▶ ACTIVITY
Set down exactly the lines from the one containing "Логин (30, 1734)" through the last line of the data below, and no others.

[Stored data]
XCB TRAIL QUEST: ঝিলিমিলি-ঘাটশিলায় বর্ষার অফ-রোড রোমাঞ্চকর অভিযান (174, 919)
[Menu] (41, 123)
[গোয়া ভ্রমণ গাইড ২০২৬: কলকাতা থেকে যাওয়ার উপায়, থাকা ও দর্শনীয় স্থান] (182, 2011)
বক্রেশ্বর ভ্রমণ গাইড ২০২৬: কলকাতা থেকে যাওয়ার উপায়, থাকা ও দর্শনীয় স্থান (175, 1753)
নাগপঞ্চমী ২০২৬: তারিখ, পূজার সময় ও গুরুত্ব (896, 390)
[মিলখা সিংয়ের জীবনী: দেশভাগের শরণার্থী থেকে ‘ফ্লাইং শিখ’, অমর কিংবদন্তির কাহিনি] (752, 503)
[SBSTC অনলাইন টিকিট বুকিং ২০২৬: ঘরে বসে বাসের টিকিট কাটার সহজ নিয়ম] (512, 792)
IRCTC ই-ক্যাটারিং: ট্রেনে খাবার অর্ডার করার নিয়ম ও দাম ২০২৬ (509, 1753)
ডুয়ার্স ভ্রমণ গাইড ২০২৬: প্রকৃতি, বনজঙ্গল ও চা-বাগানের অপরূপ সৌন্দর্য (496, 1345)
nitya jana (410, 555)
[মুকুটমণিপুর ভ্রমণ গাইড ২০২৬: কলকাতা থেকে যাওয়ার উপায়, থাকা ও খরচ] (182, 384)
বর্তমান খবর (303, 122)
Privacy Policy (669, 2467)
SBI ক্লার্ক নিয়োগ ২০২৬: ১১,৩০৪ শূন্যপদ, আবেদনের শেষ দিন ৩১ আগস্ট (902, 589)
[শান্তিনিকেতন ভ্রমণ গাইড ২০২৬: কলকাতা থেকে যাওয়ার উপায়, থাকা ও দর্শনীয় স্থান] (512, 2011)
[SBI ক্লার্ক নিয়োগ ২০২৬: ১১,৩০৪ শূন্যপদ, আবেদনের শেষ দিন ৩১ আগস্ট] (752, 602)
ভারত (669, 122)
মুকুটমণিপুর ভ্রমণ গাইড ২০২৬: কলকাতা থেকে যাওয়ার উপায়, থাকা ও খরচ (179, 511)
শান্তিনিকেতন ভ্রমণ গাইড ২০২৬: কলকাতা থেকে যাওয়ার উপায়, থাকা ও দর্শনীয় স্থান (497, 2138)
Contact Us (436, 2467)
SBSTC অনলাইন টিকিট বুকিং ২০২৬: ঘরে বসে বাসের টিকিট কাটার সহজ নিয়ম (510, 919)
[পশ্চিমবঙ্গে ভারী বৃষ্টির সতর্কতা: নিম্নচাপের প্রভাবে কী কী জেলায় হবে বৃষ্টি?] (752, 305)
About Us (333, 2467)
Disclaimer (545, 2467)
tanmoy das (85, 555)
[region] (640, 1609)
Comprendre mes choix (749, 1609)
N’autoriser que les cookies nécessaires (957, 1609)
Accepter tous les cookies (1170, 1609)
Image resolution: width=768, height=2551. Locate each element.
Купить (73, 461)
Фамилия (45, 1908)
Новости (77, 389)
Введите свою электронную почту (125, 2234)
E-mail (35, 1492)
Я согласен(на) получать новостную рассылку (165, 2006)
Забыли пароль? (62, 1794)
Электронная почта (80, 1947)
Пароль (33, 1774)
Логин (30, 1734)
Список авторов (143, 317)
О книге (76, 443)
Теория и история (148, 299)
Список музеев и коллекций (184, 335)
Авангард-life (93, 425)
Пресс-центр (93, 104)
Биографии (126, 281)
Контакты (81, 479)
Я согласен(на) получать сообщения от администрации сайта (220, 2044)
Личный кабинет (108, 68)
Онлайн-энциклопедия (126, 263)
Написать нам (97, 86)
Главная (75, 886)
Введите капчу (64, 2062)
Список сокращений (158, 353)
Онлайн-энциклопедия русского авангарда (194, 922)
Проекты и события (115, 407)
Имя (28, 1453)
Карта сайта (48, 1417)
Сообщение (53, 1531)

▶ EXERCISE OUTPUT
Логин (30, 1734)
Список авторов (143, 317)
О книге (76, 443)
Теория и история (148, 299)
Список музеев и коллекций (184, 335)
Авангард-life (93, 425)
Пресс-центр (93, 104)
Биографии (126, 281)
Контакты (81, 479)
Я согласен(на) получать сообщения от администрации сайта (220, 2044)
Личный кабинет (108, 68)
Онлайн-энциклопедия (126, 263)
Написать нам (97, 86)
Главная (75, 886)
Введите капчу (64, 2062)
Список сокращений (158, 353)
Онлайн-энциклопедия русского авангарда (194, 922)
Проекты и события (115, 407)
Имя (28, 1453)
Карта сайта (48, 1417)
Сообщение (53, 1531)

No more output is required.